» EXERCISE GOAL:
When you return the lines below, go from the first through the line with "The height and", keep them exact, and leave out every picture.

» DATA TO USE:

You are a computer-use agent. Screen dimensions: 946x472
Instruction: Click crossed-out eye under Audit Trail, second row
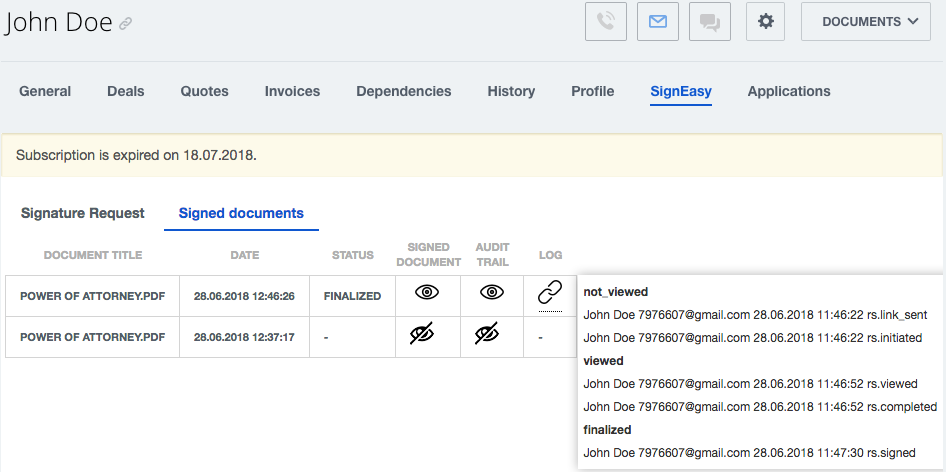point(487,333)
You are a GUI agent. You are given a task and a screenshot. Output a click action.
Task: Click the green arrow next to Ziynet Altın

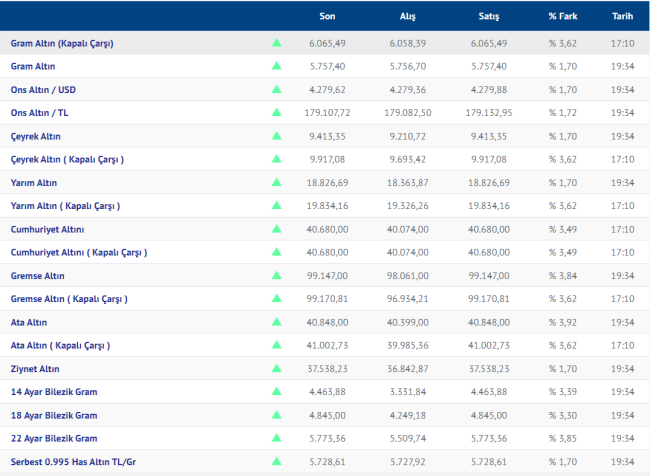click(276, 368)

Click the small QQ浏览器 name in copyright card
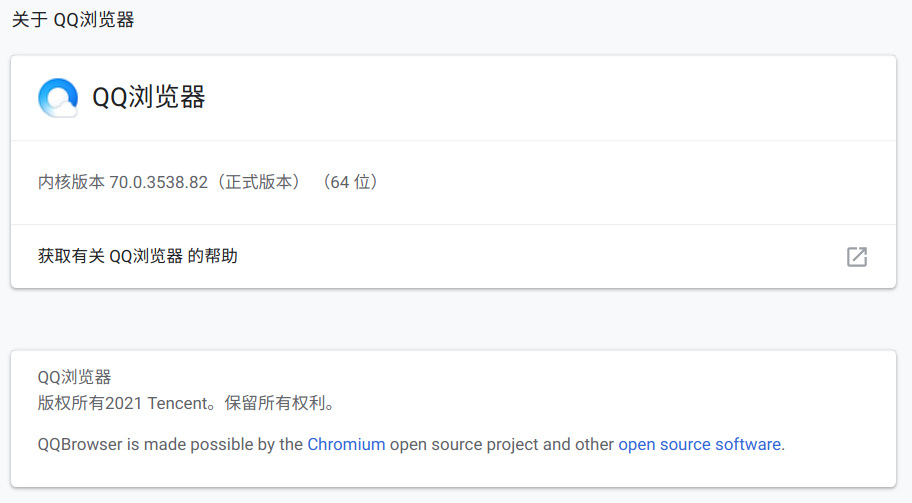[74, 377]
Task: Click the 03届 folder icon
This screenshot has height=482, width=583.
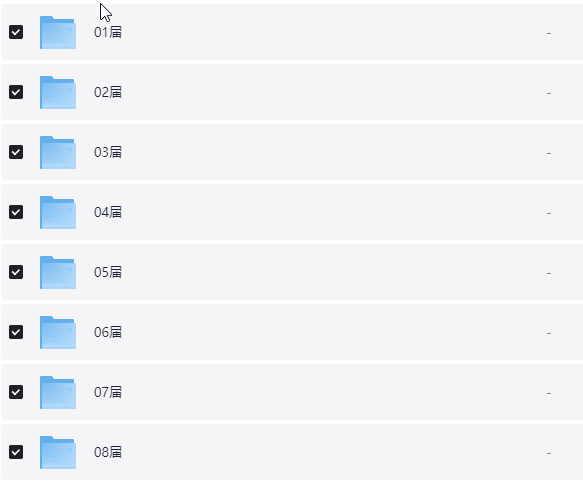Action: 58,152
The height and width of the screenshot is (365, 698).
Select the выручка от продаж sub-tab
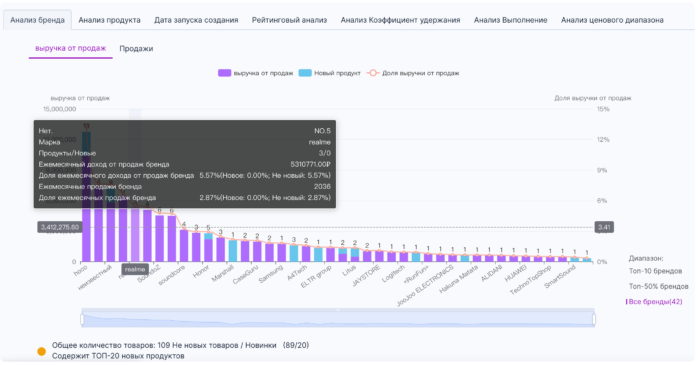pyautogui.click(x=70, y=48)
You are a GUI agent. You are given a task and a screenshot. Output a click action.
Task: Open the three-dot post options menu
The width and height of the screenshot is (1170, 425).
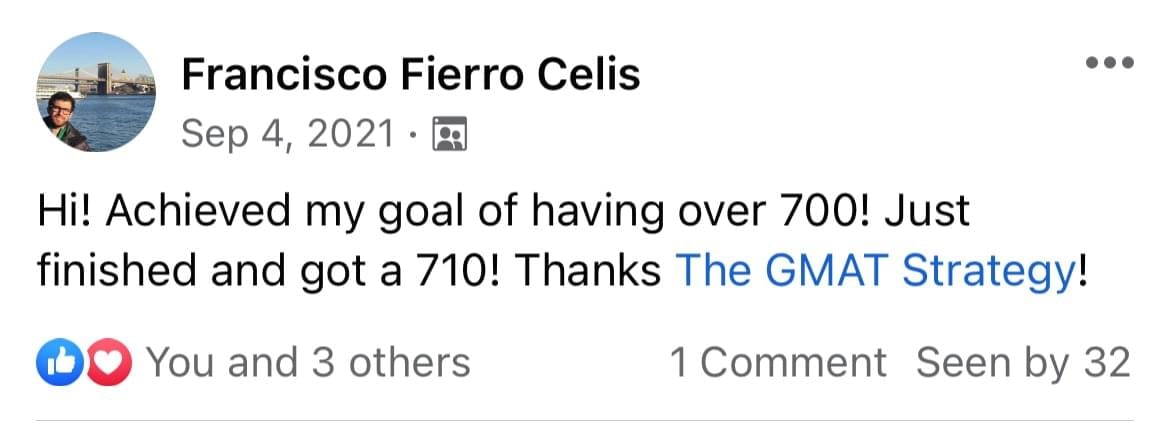tap(1111, 62)
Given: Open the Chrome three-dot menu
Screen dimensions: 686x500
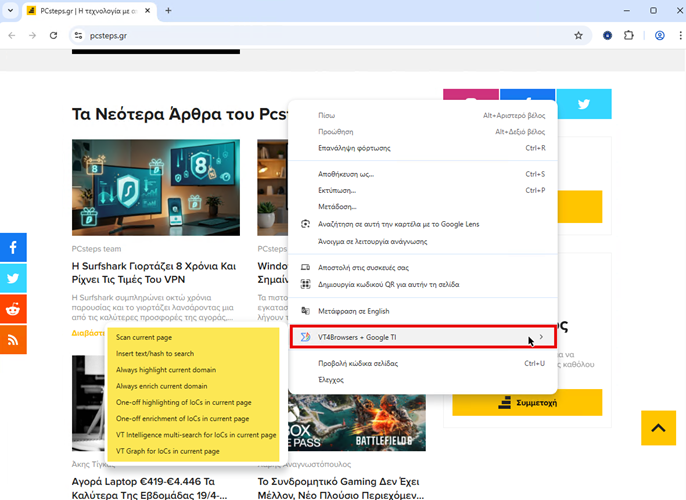Looking at the screenshot, I should click(x=678, y=35).

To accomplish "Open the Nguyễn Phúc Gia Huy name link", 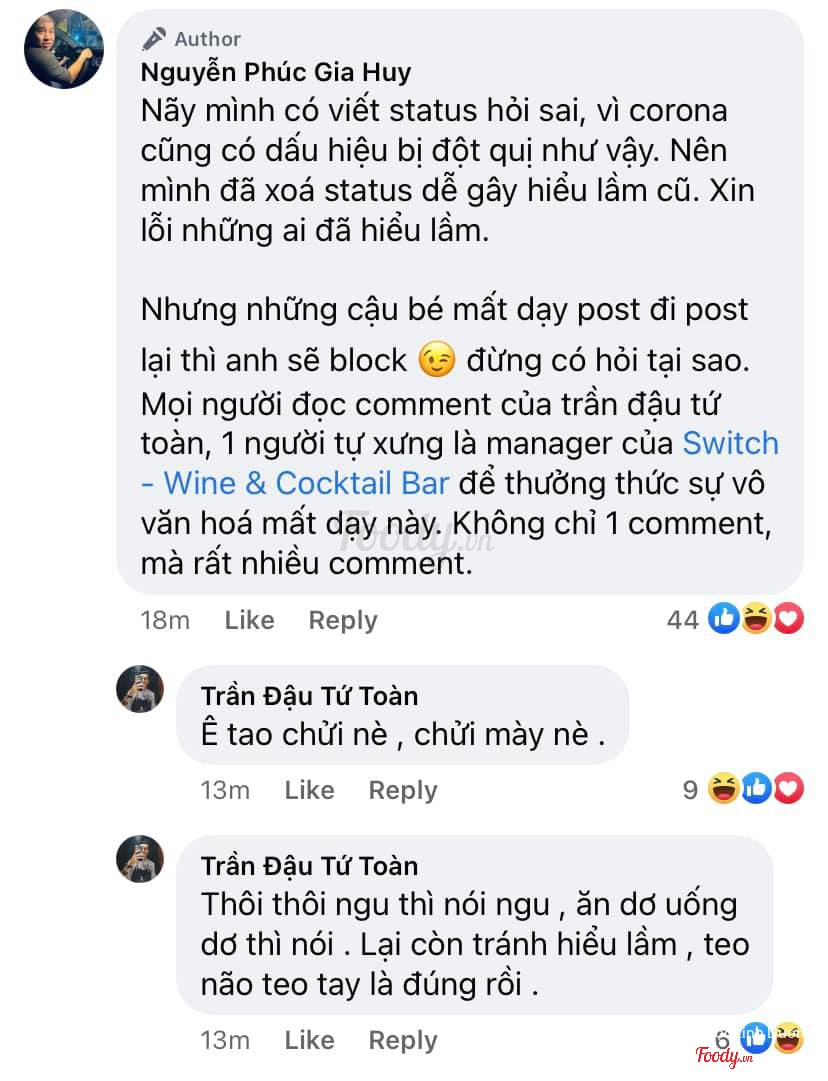I will (276, 72).

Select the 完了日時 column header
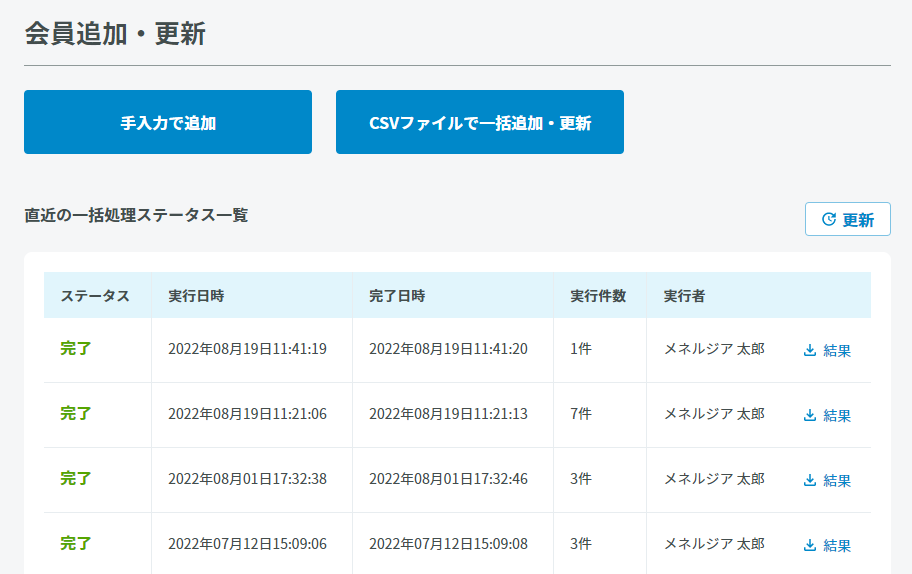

» RESPONSE TO THE EXERCISE:
You are a computer-use agent. Screen dimensions: 946x472
Instruction: Click crossed-out eye under Audit Trail, second row
point(487,333)
You are a GUI agent. You are given a task and a screenshot. Output a click action.
Task: Click the green arrow next to Ziynet Altın

click(276, 368)

Click the small QQ浏览器 name in copyright card
[74, 377]
Task: Click the 03届 folder icon
This screenshot has height=482, width=583.
Action: 58,152
The height and width of the screenshot is (365, 698).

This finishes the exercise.